• **TESTO DI PARTENZA**:
Perché descrive un pezzo della storia italiana, senza remore, senza fronzoli, senza inutili luoghi comuni. Un pezzo di storia insanguinata e feroce, che noi tutti conosciamo ma la cui memoria probabilmente è scivolata lontano dalle nostre coscienze.
Perché è cronaca, memoria, verità.
Perché incarna la cultura, la storia, il midollo della terra di Sicilia, luogo magico, profumato, incantevole, fatto di paesaggi meravigliosi, di profumi sensuali, di antiche tradizioni, esotico e nostrale al tempo stesso, musicale, con una sua identità ben distinta.
Perché la “sicilianità” non è un concetto astratto. E’ una storia a sé, che non vuole commistioni con la storia peninsulare.
Negli anni ottanta Palermo sta conducendo la sua guerra. La Mafia sta suonando i suoi acuti, con suoni che echeggiano nel mondo intero, a scrivere una storia che per anni rimarrà impressa nella testa e sulla pelle di chi anche solamente da lontano l’ha vissuta e si è immerso in quella musica crudele, sanguinaria, intessuta di cadaveri illustri e anonimi, straziati dal tritolo e dai Kalashnikov.

• **ESTRATTO DEI DATI**:
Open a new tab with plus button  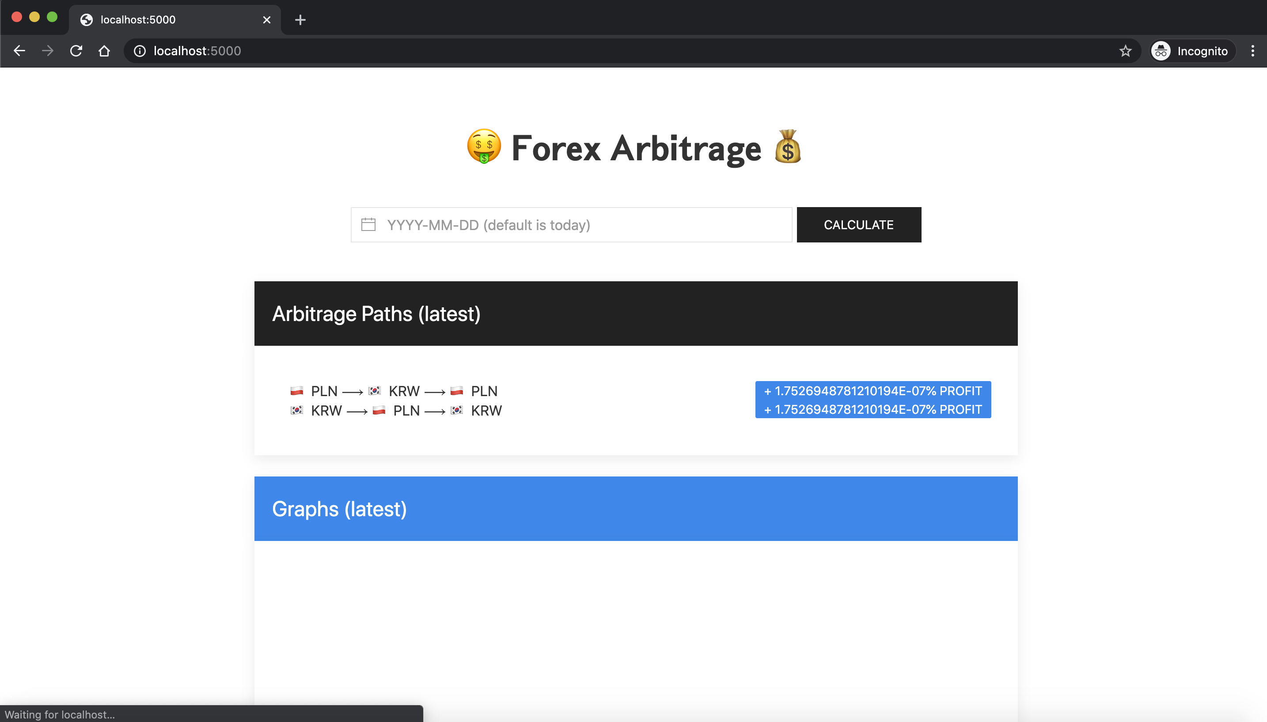coord(300,20)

• **COMPITI DA SVOLGERE**:
1 > Riscrivi tutto il testo sulla Sicilia da "Perché incarna la" fino a "la storia peninsulare.", cambiando "profumato" in "luminoso".
2 > Nel testo sulla Sicilia, da che cosa sono straziati i cadaveri illustri e anonimi?

• **RISPOSTE AI COMPITI**:
1 >
Perché incarna la cultura, la storia, il midollo della terra di Sicilia, luogo magico, luminoso, incantevole, fatto di paesaggi meravigliosi, di profumi sensuali, di antiche tradizioni, esotico e nostrale al tempo stesso, musicale, con una sua identità ben distinta.
Perché la “sicilianità” non è un concetto astratto. E’ una storia a sé, che non vuole commistioni con la storia peninsulare.

2 > Dal tritolo e dai Kalashnikov.